In order to reduce the lead time between diagnosis and treatment, the Department of Health is introducing choice, changing the way patients are referred into secondary care. The revised process allows patients to make appointments at the GP’s surgery, online or by phone. To support this last option, the DH chose to provide a single national Appointments Line, initially provided by NHS Direct, a public sector organisation focussed on delivering healthcare advice by phone. NHS Direct’s general performance was poor. The DH needed to develop and implement improved arrangements.

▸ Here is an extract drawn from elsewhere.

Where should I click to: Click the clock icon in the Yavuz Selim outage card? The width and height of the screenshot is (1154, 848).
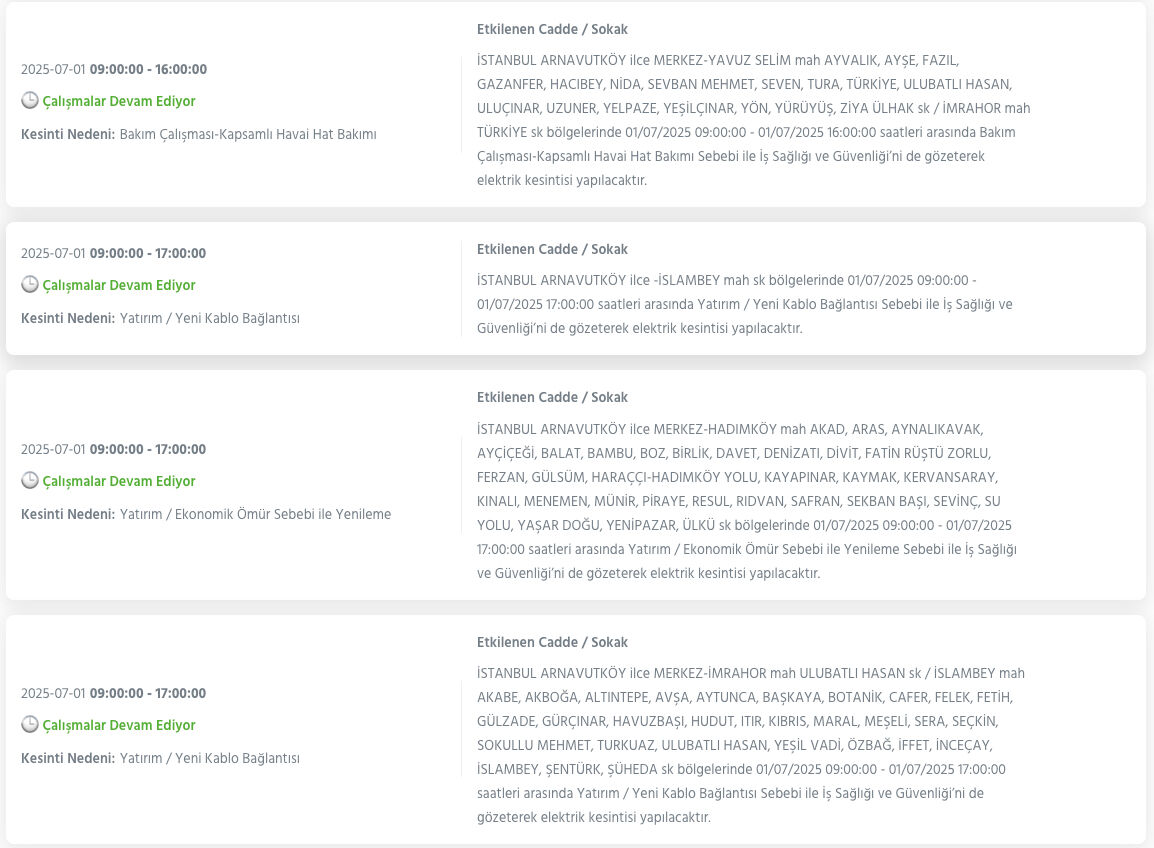[x=30, y=101]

David led the Operational workstream of a project to diversify supply risk by securing the services of a private sector contractor to service a proportion of demand, and provide a challenge to NHS Direct, in order to improve its performance. The project used a procurement harnessing for the first time OJEU’s ‘Competitive Dialogue’ procedure, working with legal and financial workstreams. David’s team was responsible for preparing key parts of the prospectus, service definition, pre-qualification questionnaires, dialogue and tender documentation for the service being procured, as well as technical evaluation criteria used to down select during the dialogue process. He also led the DH team through a series of workshops to develop a strong performance management framework and reward system, captured in the payment and performance mechanism.
The OJEU notice generated 17 completed pre-qualification questionnaires. David’s team assessed and analysed these in order to develop a short list of four companies. These companies were led through the dialogue process – basically a series of pre-tender negotiations – and all four submitted complaint and competitive proposals.
In parallel, NHS Direct reacted to the potential introduction of competition by improving its performance.